-------- TEXTO DE ORIGEM

Por: Parsifal Pontes
Em
1985, apostando no fim do arbítrio, milhares saíram às ruas no
movimento “Diretas-Já”, que não logrou êxito em um Congresso ainda
servil à ditadura militar. Em 1989, morta a ditadura, o Brasil realizou
eleição direta para presidente da República.
Em 1992, os estudantes foram às ruas pedir o impeachment do presidente Collor. O movimento ficou conhecido como os “Caras-pintadas”.
Em
1999, contra a política econômica e as privatizações promovidas pelo
governo FHC, o Brasil foi palco do maior movimento generalizado desde as
“Diretas-já”.
O “Fora FHC”, liderado pelo PT e
PDT, dividia a oposição entre os que pediam o impeachment e os que
queriam a renúncia de FHC. Outros pregavam que o Congresso Nacional
deveria, simplesmente, decretar o fim do mandado do presidente da
República.
O “Fora FHC”, afirma o deputado federal Miro Teixeira (PDT-RJ), era discutido politicamente. Hoje, opina, há “raiva”.
Arrisco
uma explicação: o “Fora FHC” era conduzido por políticos. Hoje, embora
articulado politicamente, o movimento é de massas e essas se deslocam
por paixão. Turbina o mau humor, o esgotamento do sistema político
atual, que insiste em não perceber que necrosou, aliado à futebolística
dualidade PT-PSDB que se instalou na nação.
Em 2013 o Brasil viu o maior movimento de rua da sua história: o “Levante de Junho”.

----------------
-------- LISTAGEM EXTRAÍDA

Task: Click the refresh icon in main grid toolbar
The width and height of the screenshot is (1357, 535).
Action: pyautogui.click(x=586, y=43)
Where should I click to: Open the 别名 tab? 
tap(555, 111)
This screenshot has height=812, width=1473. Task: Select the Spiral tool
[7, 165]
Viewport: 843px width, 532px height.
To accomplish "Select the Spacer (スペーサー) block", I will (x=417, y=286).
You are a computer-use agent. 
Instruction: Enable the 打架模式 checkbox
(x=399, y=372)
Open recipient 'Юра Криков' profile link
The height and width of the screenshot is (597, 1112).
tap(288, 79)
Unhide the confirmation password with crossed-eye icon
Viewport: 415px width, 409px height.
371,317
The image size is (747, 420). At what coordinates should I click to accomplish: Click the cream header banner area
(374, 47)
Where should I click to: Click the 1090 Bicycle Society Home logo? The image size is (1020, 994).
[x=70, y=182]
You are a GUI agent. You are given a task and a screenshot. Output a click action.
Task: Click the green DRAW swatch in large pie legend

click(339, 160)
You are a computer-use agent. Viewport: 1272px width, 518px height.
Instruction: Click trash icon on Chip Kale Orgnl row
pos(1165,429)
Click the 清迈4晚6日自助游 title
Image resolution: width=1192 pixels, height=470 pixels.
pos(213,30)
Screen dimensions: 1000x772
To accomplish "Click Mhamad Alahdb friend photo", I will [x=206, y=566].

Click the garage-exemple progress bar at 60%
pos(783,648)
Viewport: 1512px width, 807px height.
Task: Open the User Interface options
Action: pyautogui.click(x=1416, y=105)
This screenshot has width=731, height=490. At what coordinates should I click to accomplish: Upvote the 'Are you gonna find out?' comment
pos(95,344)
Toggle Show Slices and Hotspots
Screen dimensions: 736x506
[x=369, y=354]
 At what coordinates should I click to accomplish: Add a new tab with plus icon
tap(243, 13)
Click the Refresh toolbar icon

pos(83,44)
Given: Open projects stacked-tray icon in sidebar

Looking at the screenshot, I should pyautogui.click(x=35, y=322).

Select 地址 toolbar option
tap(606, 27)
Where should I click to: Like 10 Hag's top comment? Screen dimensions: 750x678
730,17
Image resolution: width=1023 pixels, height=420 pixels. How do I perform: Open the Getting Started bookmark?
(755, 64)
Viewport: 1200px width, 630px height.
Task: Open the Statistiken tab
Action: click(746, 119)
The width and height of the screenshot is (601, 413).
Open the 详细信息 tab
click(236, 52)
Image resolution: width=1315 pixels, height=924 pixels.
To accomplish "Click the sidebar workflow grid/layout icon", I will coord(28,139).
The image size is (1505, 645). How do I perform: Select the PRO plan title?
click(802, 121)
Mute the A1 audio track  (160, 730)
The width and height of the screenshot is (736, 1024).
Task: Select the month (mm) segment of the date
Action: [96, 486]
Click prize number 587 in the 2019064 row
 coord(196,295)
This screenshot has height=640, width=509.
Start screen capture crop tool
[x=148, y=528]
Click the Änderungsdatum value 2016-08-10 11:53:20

----------------

* TAREFAS *
• 1. Resuma o parágrafo do texto sobre os movimentos de rua no Brasil que começa com as palavras O “Fora FHC”, liderado pelo PT e PDT, conservando os fatos principais.
• 2. De acordo com o texto sobre os movimentos de rua no Brasil, que nome recebeu o movimento dos estudantes que, em 1992, pediram o impeachment do presidente Collor?
• 3. Dê continuidade ao texto sobre os movimentos de rua no Brasil a partir da última frase apresentada.
A listagem vem de uma fonte diferente.

* RESPOSTAS EM ORDEM *
• 1. Liderado pelo PT e pelo PDT, o “Fora FHC” dividia a oposição. Uns pediam o impeachment de FHC e outros, a renúncia dele. Havia ainda quem defendesse que o Congresso Nacional simplesmente encerrasse por decreto a presidência de FHC.

• 2. O movimento ficou conhecido como os “Caras-pintadas”.

• 3.
Ter esquecido aquela convulsão tão logo arrefeceu foi um erro da intelligentsia estabelecida. Outro erro foi achar que o movimento era difuso: o status quo queria uma pauta tradicional (!!) e não percebeu que ela estava escrita nos milhares de cartazes portados pela turba.
Insisto
na tese de que nós, os políticos, somos chorume de um sistema
necrosado. Se continuarmos produzindo fedor, pronto virá o dia em que a
cabeça que portamos será separada do pescoço que a sustenta com
temerária e insensata resiliência.
Ontem, 15 de março,
segundo informes das policias militares, foram às ruas de 1,5 milhão a 2
milhões de pessoas. Cerca de 1 milhão se concentrou na cidade de São
Paulo e o restante marchou em pelos menos 23 estados e no DF.
Pelo
menos ou pelo mais, não é lícito dizer que os protestos são da elite.
Olhar o movimento dessa forma é agir como o pior cego do ditado: o que
não quer ver.
Na pauta há um déjà vu
de 1999, mas há um elemento de alta octanagem acrescido hoje, que é a
percepção apurada da corrupção. Embora proceda, é inodoro alegar que, da
mesma forma, roubos havia antanho, pois o mundo, cada vez mais, é o
agora. Como o moinho se move com a água imediata, é essa que mata a sede
do povo.
Se mais uma vez a classe política
insistir em reduzir os protestos aos elementos de classe, como se a
insatisfação popular fosse uma pirâmide com câimbra, só adiará o anseio
para um próximo capítulo que tende a se avolumar: a multidão se despediu
prometendo voltar em abril.
A Nova República é natimorta
porque concebida no ventre do patrimonialismo, primo-irmão da ditadura,
apenas vestido em trajes civis. O Brasil precisa inaugurar a
transparência democrática, através de um sistema republicano eficaz.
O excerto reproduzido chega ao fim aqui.